With great sadness, I report that on November 18 of 2020, Barbara Drake, a respected elder of the Gabrielino/Tongva passed away.
By Christopher Nyerges
I met Barbara when I was lecturing at REI in San Dimas in the late 1980s. In my lectures, I showed native uses of plants, and how, in the past, indigenous peoples of this area – her people – made fire with wood, and wove sandals, and created all their everyday needs from the plants, rocks, shells, and trees of the landscape.
Barbara and I became quick friends. She enjoyed my hands-on and visual way of teaching, and she tapped me to teach many workshops in the Title VII Indian Education programs that she organized at the time for San Bernardino Schools. I participated in teaching students, and families in some cases, how to make traditional yucca sandals, how to use the native plants for food, and how to make fire with the hand drill.
I would visit Barbara up at Indian Springs Ranch, and interviewed her for my “Enter the Forest” book and for Wilderness Way magazine. One winter solstice, in the early 2000s, Barbara invited me up to Haramokngna Indian Center, at Red Box in the Angeles Forest. About 70 Indians were expected, but because of the heavy snow, most chose to not come.

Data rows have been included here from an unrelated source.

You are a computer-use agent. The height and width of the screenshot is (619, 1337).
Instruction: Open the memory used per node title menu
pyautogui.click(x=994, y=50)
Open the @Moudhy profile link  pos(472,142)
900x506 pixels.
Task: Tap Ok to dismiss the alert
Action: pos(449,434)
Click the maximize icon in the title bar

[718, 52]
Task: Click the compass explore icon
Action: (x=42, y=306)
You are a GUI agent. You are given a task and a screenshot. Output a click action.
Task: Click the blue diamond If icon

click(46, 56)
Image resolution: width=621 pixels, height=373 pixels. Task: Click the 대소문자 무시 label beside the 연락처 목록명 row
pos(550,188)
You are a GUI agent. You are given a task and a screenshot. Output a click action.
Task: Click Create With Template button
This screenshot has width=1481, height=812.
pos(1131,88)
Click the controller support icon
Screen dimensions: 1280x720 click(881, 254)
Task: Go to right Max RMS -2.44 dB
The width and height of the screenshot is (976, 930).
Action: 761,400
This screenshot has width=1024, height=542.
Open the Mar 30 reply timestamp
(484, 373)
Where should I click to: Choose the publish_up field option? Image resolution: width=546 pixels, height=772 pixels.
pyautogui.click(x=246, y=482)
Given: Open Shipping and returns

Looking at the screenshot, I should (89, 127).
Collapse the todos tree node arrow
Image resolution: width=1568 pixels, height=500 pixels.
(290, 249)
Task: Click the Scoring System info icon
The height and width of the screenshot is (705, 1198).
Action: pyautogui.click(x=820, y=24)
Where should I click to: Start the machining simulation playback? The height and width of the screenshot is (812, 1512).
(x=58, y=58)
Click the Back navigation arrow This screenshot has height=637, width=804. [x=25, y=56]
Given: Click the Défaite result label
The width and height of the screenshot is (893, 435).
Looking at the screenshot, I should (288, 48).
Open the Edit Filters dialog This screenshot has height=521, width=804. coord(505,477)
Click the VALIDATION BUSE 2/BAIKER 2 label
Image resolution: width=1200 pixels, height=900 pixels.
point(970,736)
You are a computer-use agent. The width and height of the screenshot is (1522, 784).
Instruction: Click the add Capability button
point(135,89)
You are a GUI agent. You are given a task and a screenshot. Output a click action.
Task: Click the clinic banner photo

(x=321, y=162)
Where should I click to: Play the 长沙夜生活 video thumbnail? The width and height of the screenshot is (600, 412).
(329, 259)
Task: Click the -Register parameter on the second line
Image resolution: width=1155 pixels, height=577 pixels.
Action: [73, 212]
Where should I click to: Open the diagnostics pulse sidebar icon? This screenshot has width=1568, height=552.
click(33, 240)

Only a dozen people actually showed up for the outdoor ceremony honoring the winter solstice in the cold snow. It was very special time for me, an intimate occasion in the snow, and around a fire.
Barbara actively participated in the Leadership in Environmental Education Program (LEEP), where she introduced hundreds of children to Tongva perspectives on the environment. She was one of the founding members of Mother Earth Clan, Cultural Keepers, and the Chia Café Collective. The Chia Café Collective eventually produced a book of that name, where Barbara and a handful of other native teachers shared their knowledge of cooking with traditional native foods.
When I attended Barbara’s lectures on native culture at the Southwest Museum, Eaton Canyon, and elsewhere, I was often surprised that she would call on me in the audience to answer questions, or to comment upon the current supply of native foods in the wilds. She typically began her talks by pointing out how Southern California seemed so park-like to the early Spanish explorers, who mistakenly believed the landscape was “natural” and “wild.” “Guess what?” Barbara would ask her audience. “We – our people – kept and preserved the land that way,” and she’d go on to describe the many methods of land management that were practiced by the early people of this area.
My wife Helen and I had the great pleasure of visiting Barbara, and donating plants and tools to her project of the Tongva Living History Garden, located 15 minutes away from Pomona College at the Chaffey Community Cultural Center in Upland. The Garden explored three distinct eras and their plants of the Inland Empire: the Tongva Era, the Rancho Era, and the Citrus Era. Students worked closely with Barbara Drake in the garden, learning about traditional Native uses of plants.
She was loved by all, never spoke ill of anyone, and always brought a positive light to her interactions with students, staff, and community members, always seeking to unite rather than divide.
Born in West Los Angeles in 1940 to Tongva mother Dolores Lola Lassos and Anglo father Charles Milton Scott, Barbara Drake (née Barbara Ann Scott) was raised exclusively on her mother’s traditional plant-based medicines until she was in her teens. Barbara was an enrolled member of The Gabrieleño/Tongva San Gabriel Band of Mission Indians and served as Tribal Secretary for many years. She worked in Indian Education Title VII for San Bernardino Schools, before coming to Pitzer College in 1993 to lecture on ethno-ecology. Her Tongva name was Kwi Tokor, meaning Acorn Woman.
Barbara Drake is survived by her husband of sixty years, Gary Drake, two children, and numerous extended family members.